The search for the essence of man and other entities effectively ceased, because — while the human species was recognized to have certain tendencies — it became clear that he “made it up as he went along”.  Thus, the thinking went, why not just admit it, submit to it, no longer resist it, and let it just “all hang out”.  Modernity is the just reward for the abandonment of reason; beware of what you ask for, as it may well be gotten.  And so the popularized banner of Existentialism was born — from the ashes rose the proverbial Phoenix, and no longer did we strive to attain the “essence” of human quality, but submitted to the idea that we first come to exist, and each day create our own essence.

Thus the popularized version:  Existence preceding essence.  And we see the evidence of such truth all around us.

For Federal employees and U.S. Postal workers who suffer the brunt of daily turmoil because of a medical condition, such that the medical condition no longer allows him or her to perform all of the essential (there is the form of that word again) elements of the Federal or Postal positional duties, the idea that human cruelty and consequential suffering is a normative standard, is really nothing new under the sun.

Meursault, in Camus’ major work, The Stranger, also saw the disconnect between man’s claim to compassion and humanity, and the actual state of being.
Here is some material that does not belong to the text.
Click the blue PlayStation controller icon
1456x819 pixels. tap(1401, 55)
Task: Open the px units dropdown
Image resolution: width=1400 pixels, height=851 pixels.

Federal employees and U.S. Postal workers who suffer from a medical condition and who find that the Federal Agency or U.S. Postal Service will fail them in every way, including the artificial attempts at “accommodation”, need to file for Federal Disability Retirement benefits through the U.S. Office of Personnel Management, whether the Federal employee or U.S. Postal worker is under FERS, CSRS or CSRS Offset.  For, there is ultimately life beyond the Federal Agency and the U.S. Postal Service — and one in which you may actually be able to create a “new essence” of yourself, beyond the mere existence presently lived in within the bureaucratic morass of your Federal Agency or the U.S. Postal Service.